Dans l’esprit du marcheur, l’arrivée n’est pas une fin mais une transition. Il cite souvent l’exemple du voyageur resté 30 ans sans avion, pour montrer qu’il existe un après riche de projets. Des éditeurs américains lorgnent déjà sur ses carnets ; un documentaire en réalité virtuelle est en discussion avec un studio canadien.
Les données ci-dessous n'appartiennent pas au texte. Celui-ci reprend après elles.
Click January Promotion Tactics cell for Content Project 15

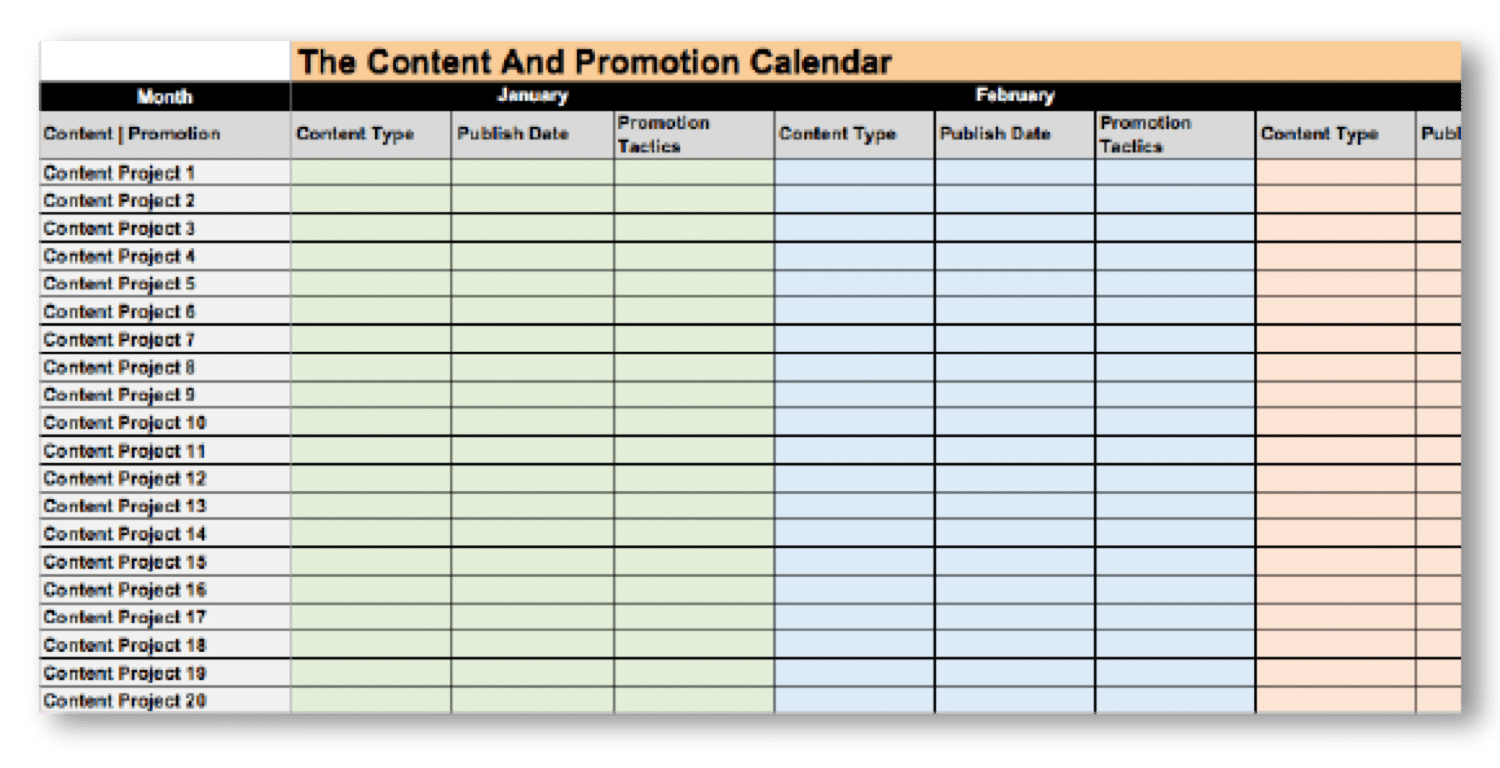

Le public pourra revivre la traversée du détroit de Béring en immersion à 360°, preuve que le récit d’exploration continue d’innover.
Enfin, l’inspiration laissée par Karl Bushby se lit dans la multiplication d’initiatives pédestres. Des familles entières se lancent sur les routes, comme la tribu évoquée dans cet itinéraire familial autour du monde. De jeunes diplômés choisissent de rejoindre l’Asie à vélo ; des retraités, comme le couple en camping-car décrit sur cette page dédiée, adoptent la route comme école de lenteur. Le message est limpide : si un homme peut marcher pendant 27 ans, chacun peut, à son niveau, repousser ses propres frontières.
La boucle se referme, l’héritage s’ouvre
Au-delà de l’image d’Épinal d’un randonneur barbu entrant chez lui, la conclusion de cette odyssée ouvre une réflexion collective : comment intégrer la découverte et la marche dans nos modes de vie futurs ? Les urbanistes planchent déjà sur des « sentiers métropolitains », les médecins défendent les bienfaits cardiovasculaires de 15 000 pas par jour, et les éducateurs redécouvrent la pédagogie itinérante. Karl Bushby aura donc prouvé une chose : l’être humain n’est jamais aussi inventif que lorsqu’il avance un pied devant l’autre.